Zu „Against the Day“ von Thomas Pynchon habe ich eine etwas zwiespältiges Verhältnis. Der Roman ist eigentlich relativ zugänglich. Sprachlich definitiv leichter zu erschließen als Gravitys Rainbow, Mason & Dixon oder gar Lot 49. Und er ist vielleicht der lustigste Pynchon. Die Stelle, als Kit Traverse in Deutschland in die Psychiatrie eingewiesen wird und ein Mitinsasse überzeugt ist, ein „Jellydoughnut“ zu sein und deshalb immer wieder den Satz „ich bin ein Berliner“ sagt, weshalb er als Schocktherapie in einer Bäckerei ausgelegt wird und natürlich sofort gekauft wird – nur einer von vielen gelungenen Kalauern.

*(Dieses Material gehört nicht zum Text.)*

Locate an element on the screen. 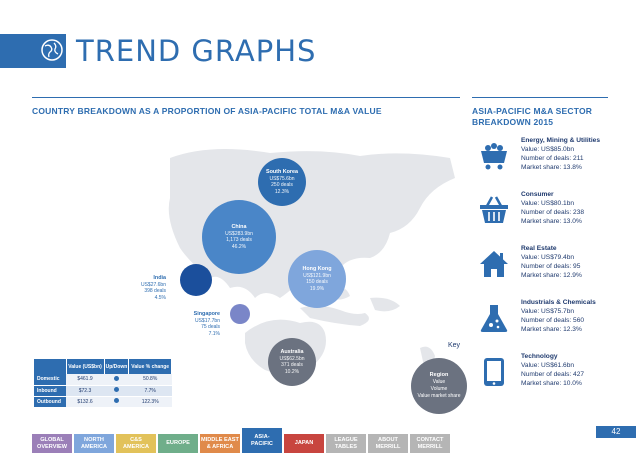  bubble-south-korea-name: South Korea is located at coordinates (282, 172).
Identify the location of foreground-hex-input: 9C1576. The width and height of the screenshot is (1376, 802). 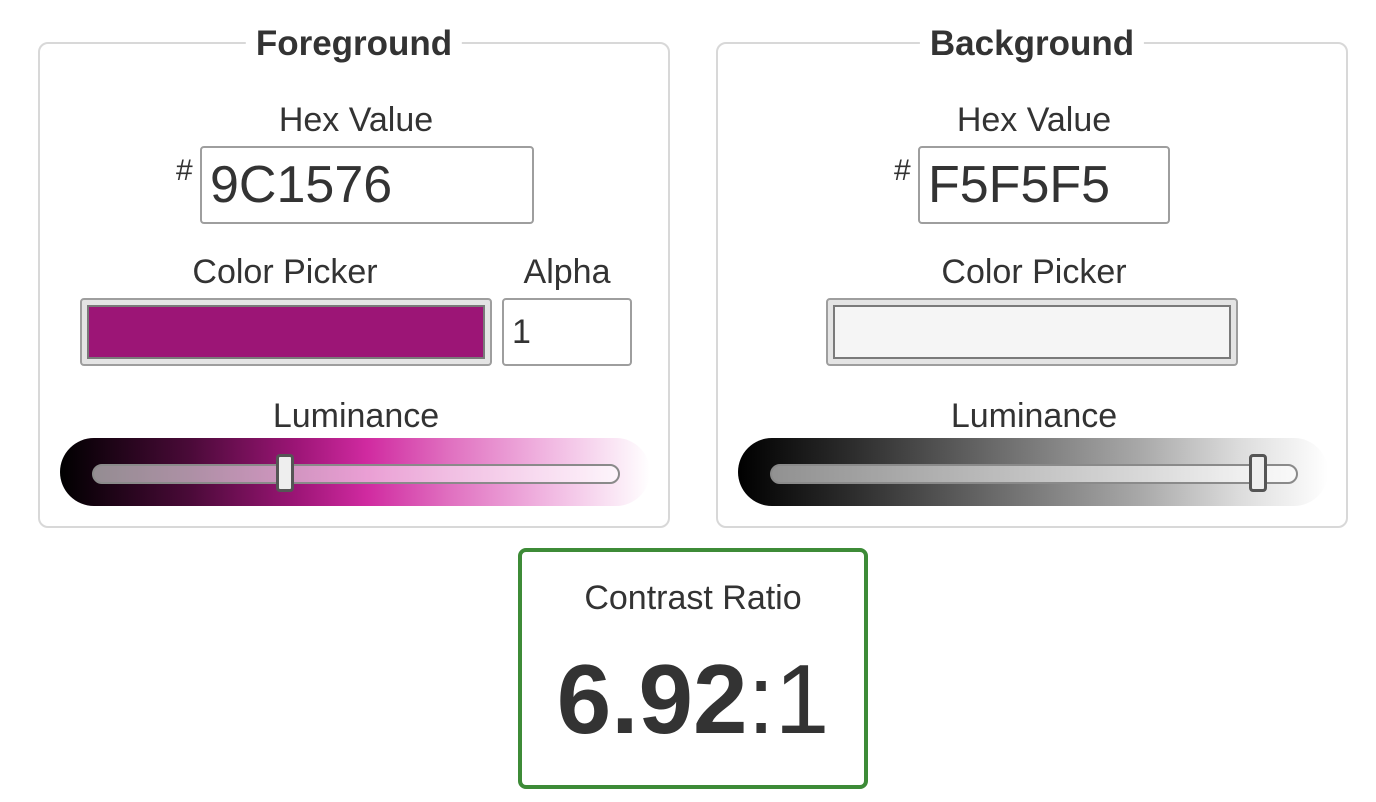
(367, 185).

Und die einzelnen Charaktere und Handlungsstränge zwischen der 1893er Weltausstellung und dem Ersten Weltkrieg, von der Anarchistenfamilie Traverse und ihrem Kampf gegen die Eisenbahnbarone sowie deren jüngstem Spross, der von einem Unternehmer „adoptiert“ wird, über die Mathematiker rund um die mysteriöse Yashmeen Halfcourt bis hin natürlich zu den „Chums of Chance“ in ihrem fröhlichen Luftschiff, sind alle mindestens unterhaltsam.
Hinzu kommen typische Pynchon-Zutaten. Eine Verschwörung gegen Teslas Technik, Strom drahtlos zu übertragen, was mit dem berühmten Tunguska-Ereignis verknüpft wird, eine pseudorelativistische Geographie der Raumzeit, die besonders den Handlungsstrang der Chums sich seltsam beugen und vervielfältigen lässt, woraufhin schließlich unklar ist ob wir uns am Ende noch in der gleichen (parallel) Welt befinden wie am Anfang des Buches, politische Kämpfe von unten betrachtet, zahlreiche Lieder und Doppelgängermotive.

Aber: Das ist so viel diesmal. Das ist oft auch: so übertrieben heiter. Auch wenn die Handlungsstränge souverän geführt werden, Pynchon also auch diesen Roman wieder musikalisch-synfonisch komponiert – dieses Gefühl von Dichte wie etwa bei V oder Gravitys Rainbow will sich nicht einstellen. Against the Day ist… naja… fluffig. Das mag an der schieren Masse des Stoffes liegen, auch daran, dass man dem Werk anmerkt, dass es als Kür zu einem doch längst vergleichslosen Lebenswerk geschaffen wurde, zumindest: Das Prinzip, Figuren eher wie Melodien durch ein Stück zu führen, als solide Charaktere zu entwickeln, trägt dann vielleicht doch keine 1400 Seiten mit gleicher Wucht. Auch dieser Roman macht Spaß, auch dieser Roman ist an vielen Stellen wieder von unglaublicher sprachlicher Schönheit (denn das übersieht man im Falle des „Spielers“ Pynchon gern, dass er die meisten seiner konservativeren Mitautoren ja auch noch im Bereich des konservativen Schreibens und Stimmungen-Erzeugens aussticht, es geht, gerade in Against the Day, in der Masse des Stoffes unter), doch es ist nicht der Roman, das Meisterwerk Gravitys Rainbow noch zu übertreffen.

Ach ja: Die neue Edition mit ihrer Minischrift ist eine Frechheit.